Le Djurdjura est un massif montagneux du nord de l’Algérie constituant la plus longue chaîne montagneuse de la Kabylie. Les limites naturelles du Djurdjura vont des environs de Draâ El Mizan jusqu’à Tazmalt, s’étalant donc sur une longueur de près de 80 km. Appelé aussi Adrar n Jarajar en langue Kabyle. Il appartient à la chaîne de l’Atlas.
Les Romains l’appelaient La montagne de fer (Montus Ferratus) autant pour la nature de son sol que pour le caractère des habitants de l’époque réputés farouches résistants à tout envahisseur.
Son point culminant est Azeru amr’ur ou Tamgut n Yemma Xliğa (Lalla-Khadîdja) (2308 mètres).

Djurdjura est le nom appliqué à tous les villages perchés autour de lui.

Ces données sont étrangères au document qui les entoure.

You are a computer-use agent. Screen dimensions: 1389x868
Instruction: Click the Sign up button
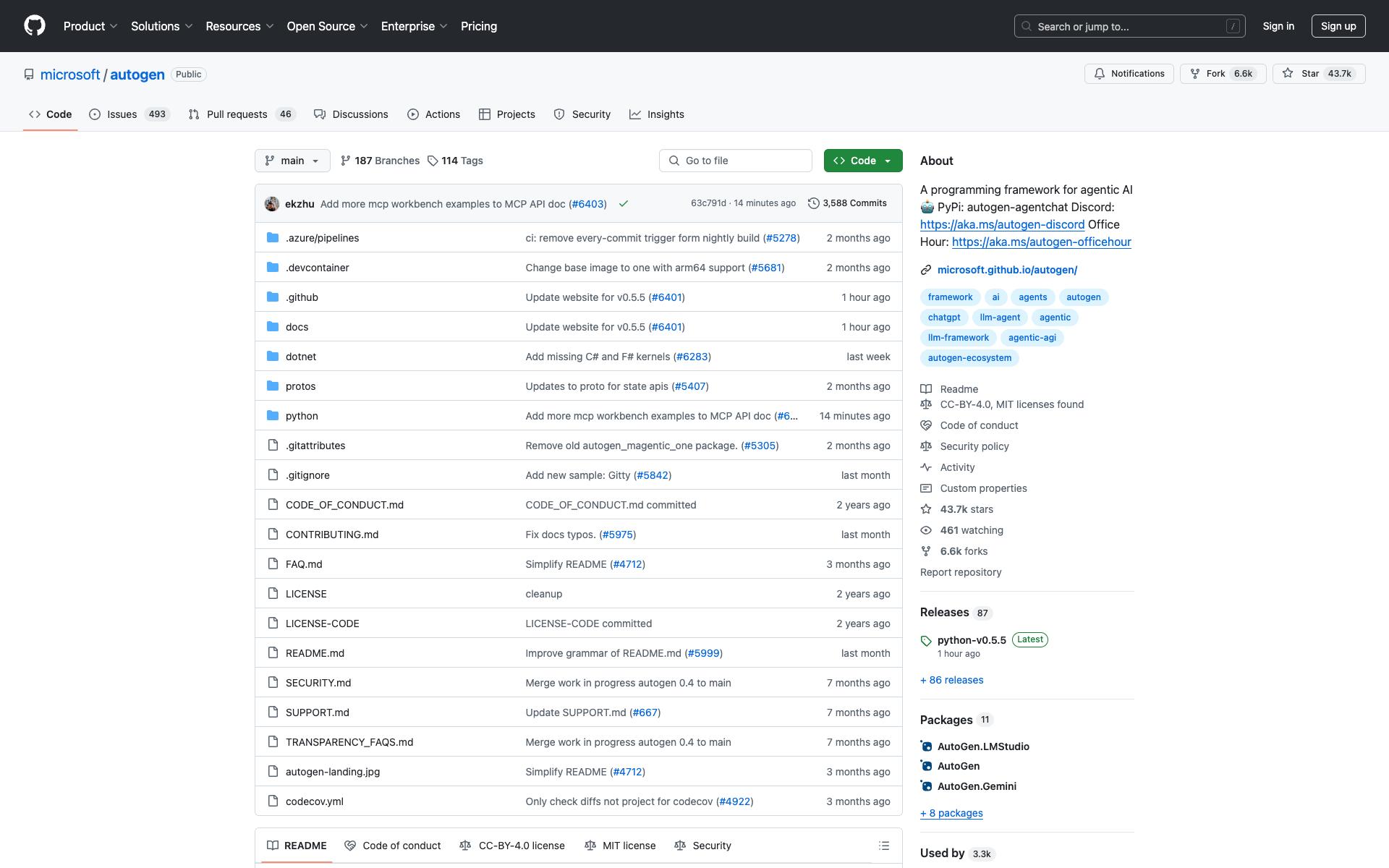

Pour désigner ces collines (ex-Michelet, les villages liés aux sous-préfectures des Ouacifs et des Ouadhia qui sont : Agouni Fourou, Aït Arguenne, Aït Bouadou, Timeghras, Aït Boumehdi, Aït Aggad, Tizi Mellal...).

Les hydrologues qualifient le Djurdjura de « château d’eau troué » : La Kabylie étant clairsemée de sources d’eau potable minérale et thermo minérale.

Adrar n’djerdjer par sa profondeur de 1700m est en fait le plus profond gouffre d’Afrique et parmi les premiers dans le monde : Ce gouffre nommé aussi le gouffre du léopard. Il est très peu connu des spéléologues. D’après certains employés du parc national du Djurdjura, trois français ont atteint le fond tandis que trois kabyles de la région At yenni avaient rebroussé chemin à 700m dans les années 80.
Aussi, la grotte du macchabée présente un attrait indéniable. D’accès très difficile près de Michelet à Azeru n tiger , on y trouve l’emplacement d’un cadavre miraculeusement conservé après s’être givré par l’effet de la fraîcheur de la grotte. Un alpiniste français l’a découvert durant l’époque coloniale. La grotte a été entourée d’un grillage pour être préservée mais après 1962, elle a été saccagée.

Le parc national du Djurdjura : un enjeu pour l’avenir

Quant au parc national du Djurdjura (superficie : 18500 ha), il a été crée en 1983 en vue de « protéger le massif qui, de sommets enneigés en forêts épaisses, de gorges de vallons, du lac aux hauts plateaux, abrite une belle quantité d’espèces animales dont le singe magot, l’aigle botté, le sanglier, l’hyène rayée, le faucon ou le héron cendré et la sittèle kabyle : espèce unique et récemment découverte », nous apprend M. Kaci qui est employé au parc depuis plus de 30 ans. Notre interlocuteur nous apprend également que le secrétaire général de l’ambassade d’Autriche et l’ambassadeur d’Allemagne avaient visité le parc il y a de cela 2 mois. Des aides et une assistance pour renforcer la protection du parc ont même été promises. Pour M. Kaci, l’affluence touristique peut représenter un danger pour le parc. « C’est pour cette raison que nous devons être mobilisés pour parer à tous les risques. Les gens en venant ici doivent aussi acquérir une culture écologique. Ils doivent comprendre que cet environnement doit être préservé pour que leurs enfants puissent profiter à leur tour de ce joyau de la nature à l’avenir », nous affirme-t-il encore. Enfin, rappelons que ce parc a été reconnu en 1997 réserve biosphère et patrimoine de l’humanité.